Nicole: The caregiving economy is quite simple. It's just people caring for other people. For children, whether at home, daycare or school, for parents and grandparents, for the sick or disabled. That is the definition of the caregiving. The people who work and provide those services are a part of the caregiving economy.
Rebeca: Nicole, it's interesting that investments in caregiving were lumped together with more traditional forms of infrastructure like bridges and roads. Why don't we usually think about childcare infrastructure the same way we think about physical infrastructure?
Nicole: Well, this is a really historic shift in our thinking about care. What happened during the pandemic is we understood that care is a big part of infrastructure, and without a solid care system women have fallen out of the workforce. Kids, because they've been out of school and have not had a reliable care, it really impacts, again, labor force participation. We also understand that those workers who were providing care were also hit really hard by the pandemic.
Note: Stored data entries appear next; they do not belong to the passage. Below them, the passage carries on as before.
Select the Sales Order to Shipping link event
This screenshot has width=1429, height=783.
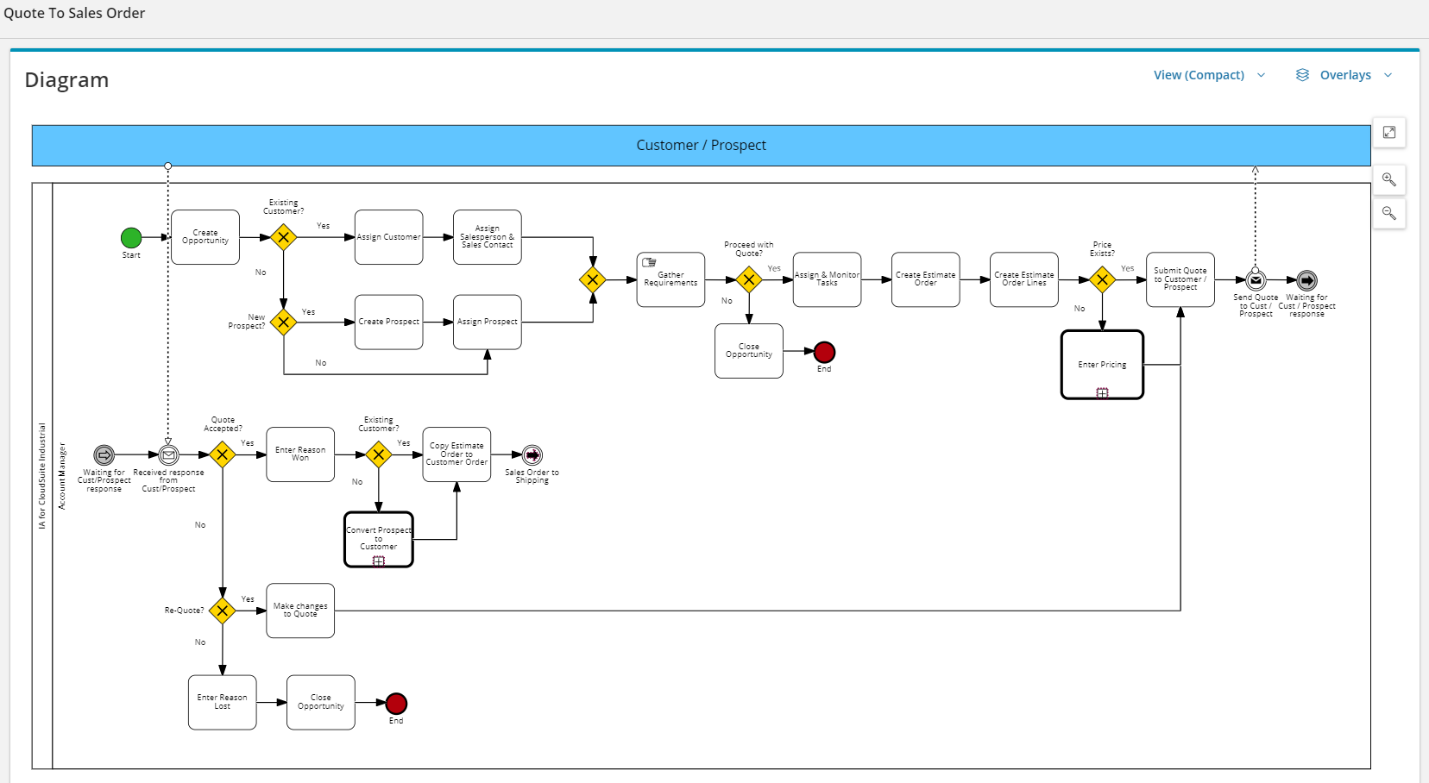click(532, 455)
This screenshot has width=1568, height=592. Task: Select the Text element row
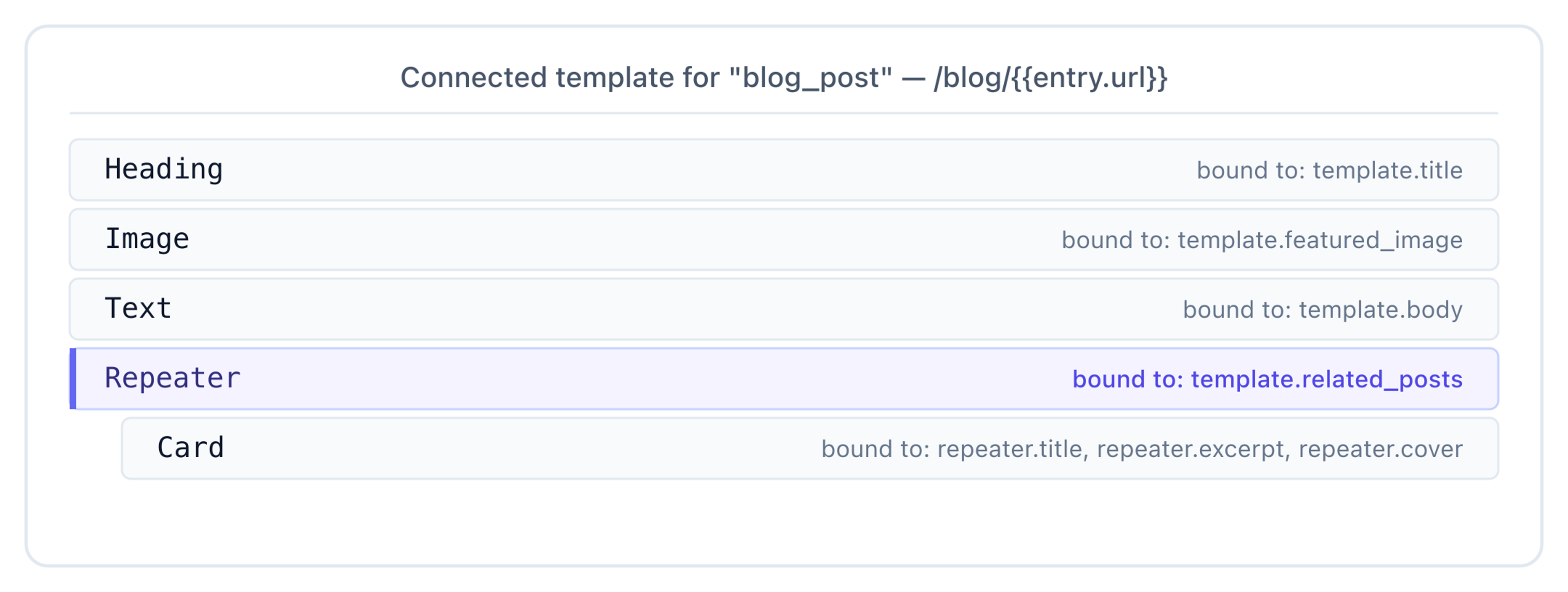pyautogui.click(x=784, y=309)

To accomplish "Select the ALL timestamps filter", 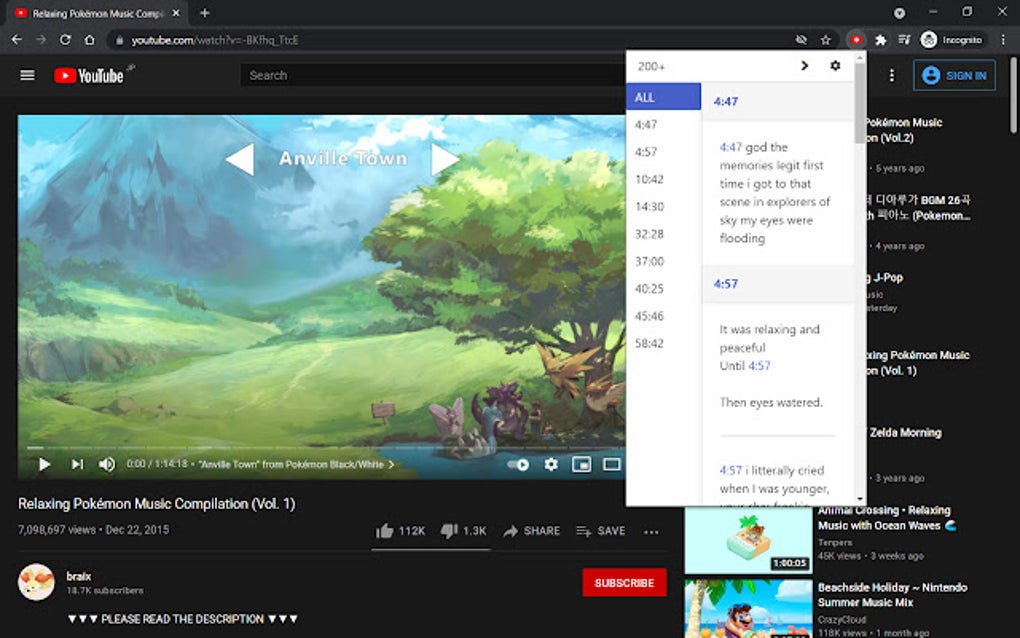I will (x=662, y=97).
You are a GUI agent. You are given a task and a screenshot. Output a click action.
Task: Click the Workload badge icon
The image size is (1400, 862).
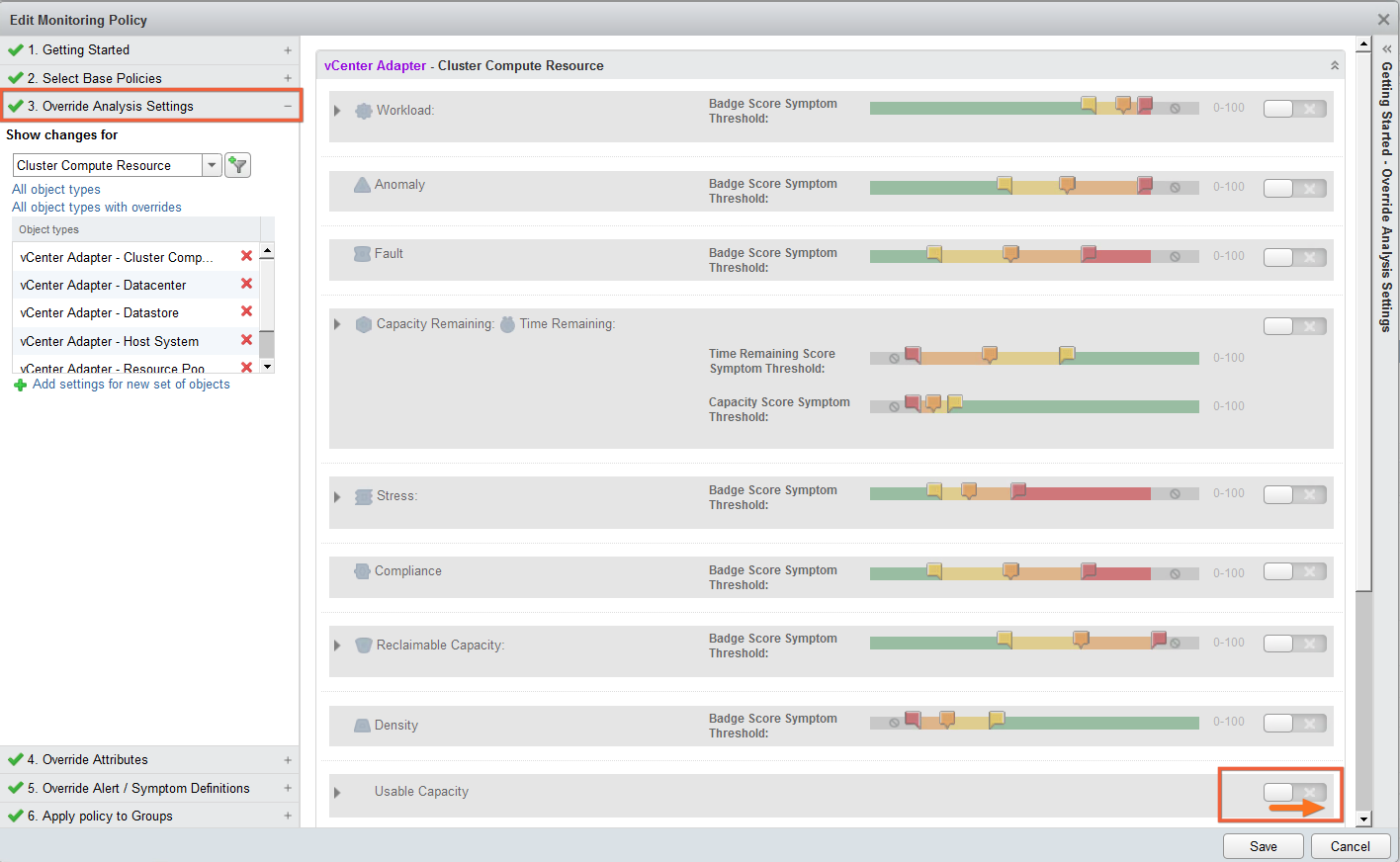tap(363, 111)
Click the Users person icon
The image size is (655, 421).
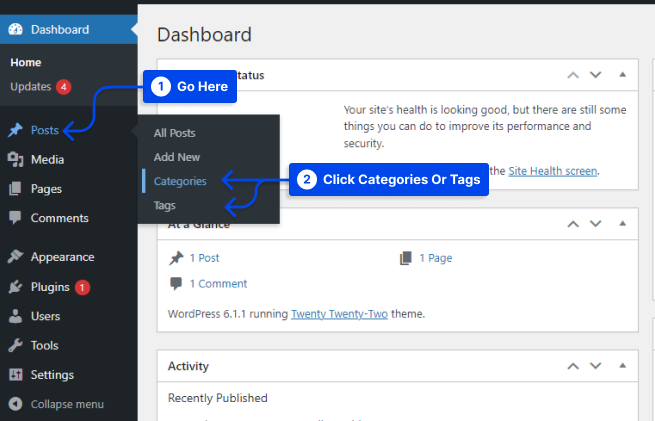coord(15,316)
We, as advocates, have really encouraged the administration to broaden our definition of infrastructure to include the care economy and not just roads and railways, the traditional definition of infrastructure.
Rebeca: Do you think the pandemic is changing or even radically changing our perception of caregiving?
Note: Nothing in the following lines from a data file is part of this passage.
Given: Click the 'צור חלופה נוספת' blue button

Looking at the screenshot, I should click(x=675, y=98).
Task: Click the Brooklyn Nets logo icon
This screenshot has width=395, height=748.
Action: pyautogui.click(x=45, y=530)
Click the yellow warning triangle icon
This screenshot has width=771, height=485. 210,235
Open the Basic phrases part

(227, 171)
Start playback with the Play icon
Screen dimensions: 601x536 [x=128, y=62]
Nicole: Absolutely. I think that the pandemic has been devastating, there's no doubt, but what it is allowed to do is accelerating the conversations that many of us have been having around the care economy and its significance. It allowed this issue to come into sharp focus as a result of the pandemic, because we couldn't deny the role of caregivers, the role of care in terms of families needed in order to be able to work, and the impact it had on women in the workforce. In effect, the pandemic has accelerated that conversation, and I have to say that I don't believe that we would have been having the conversation had it not been for the pandemic in this way.
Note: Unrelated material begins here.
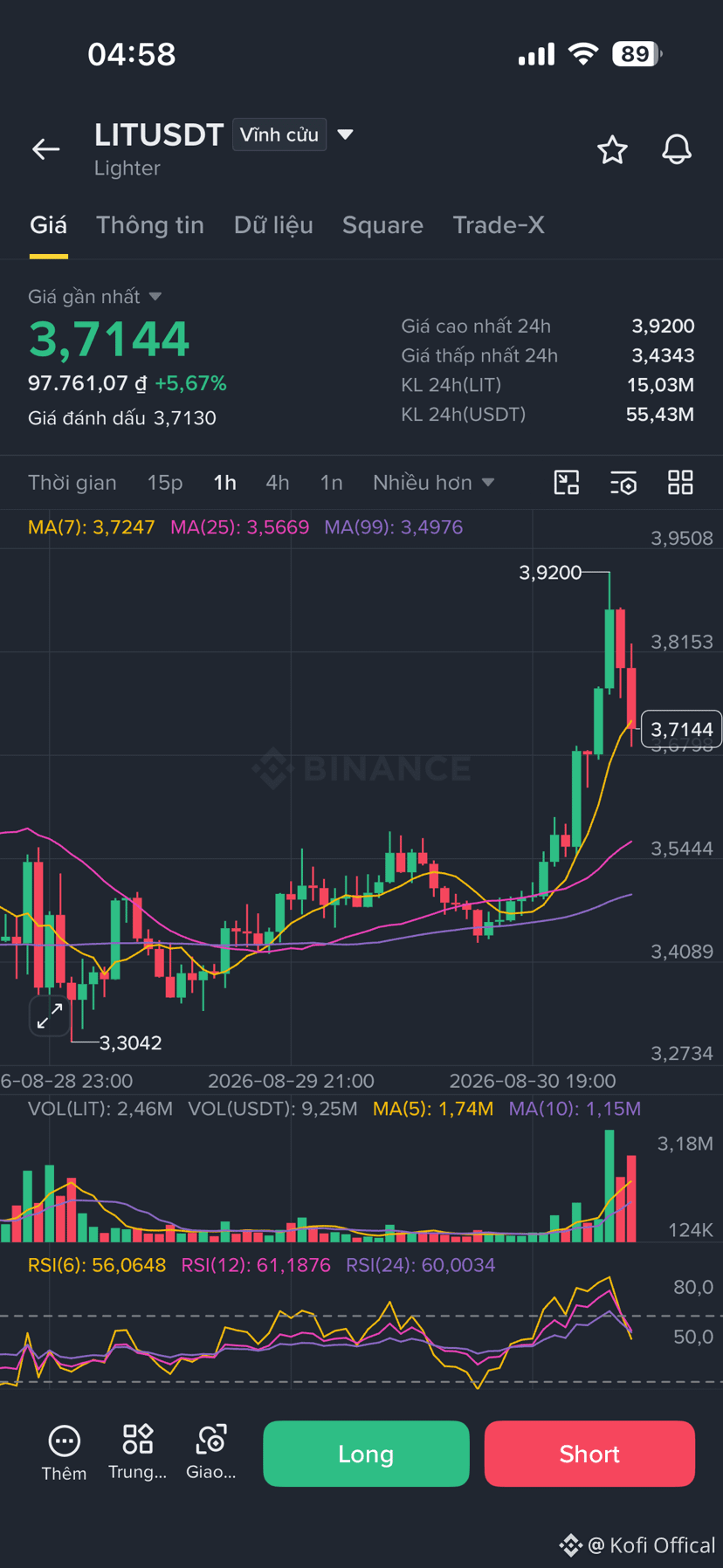The width and height of the screenshot is (723, 1568).
Task: Open the Trung... hub icon
Action: pos(137,1453)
Rebeca: Nicole, let's talk about some specifics in the American jobs plan. What does the proposal include for those who need care?
Nicole: It's a $400 billion investment in the care economy, mainly to increase quality, access, and raise wages for workers. I have to say that the care economy and the workers are one of the most underpaid sectors. When the pandemic hit these workers were really vulnerable because of the lower wages and the low quality of the job. No benefits, no paid sick leave, many businesses had to close their doors. What that did was increase the scarcity of the availability of care. This $400 billion investment will go a long way to strengthening the care infrastructure overall.
Rebeca: Tell us about what it will mean for older people and people with disabilities seeking at-home or community-based care?
Nicole: Well, it would expand the availability of care because it's really, first of all, care is exorbitantly expensive, especially for the elderly and people who have disabilities. What this does is increase the availability, lower costs for families, and also provide higher wages for workers. Very excited about the investments there and hoping that this is not the end of those kinds of investments. We've, under-invested for so long that this $400 billion will go a long way, but we're going to need continued investment as well.
Rebeca: You mentioned higher wages. What else does the American Jobs Plan outline when it comes to those providing the care?
Nicole: Again, raising wages, hopefully getting other benefits like paid sick leave. Again, making sure increasing the availability and accessibility of care is really critically important. What I'm also hoping is that this is an opportunity for us to make some changes to who is eligible to receive payment for care. Perhaps making sure that family members who provide care in their homes to family members or those with disabilities, that they're able to be reimbursed and paid for their services as well.
Rebeca: Nicole, what do you think has informed the Biden administration's approach to the care economy?
Nicole: I'm really excited to say that it's really been the advocates on the ground like [unintelligible 00:07:28] Domestic Workers Alliance and caring Across Generations, the National Women's Law Center and many other advocates who have been beating this drum for a very long time over a decade. The Biden administration is listening to those experts. I was reading an article, it's so funny, in the Wall Street Journal, and it said, "Why isn't buying and listening to the experts?" By experts, they meant Larry Summers and that bunch. I said, "Well, he is listening to the experts."
He's listening to the people who have been doing this work and understand the magnitude of this problem and the disproportionate impact it's had on women and communities of color and centering those voices. That's really been the game changer, at least in this package.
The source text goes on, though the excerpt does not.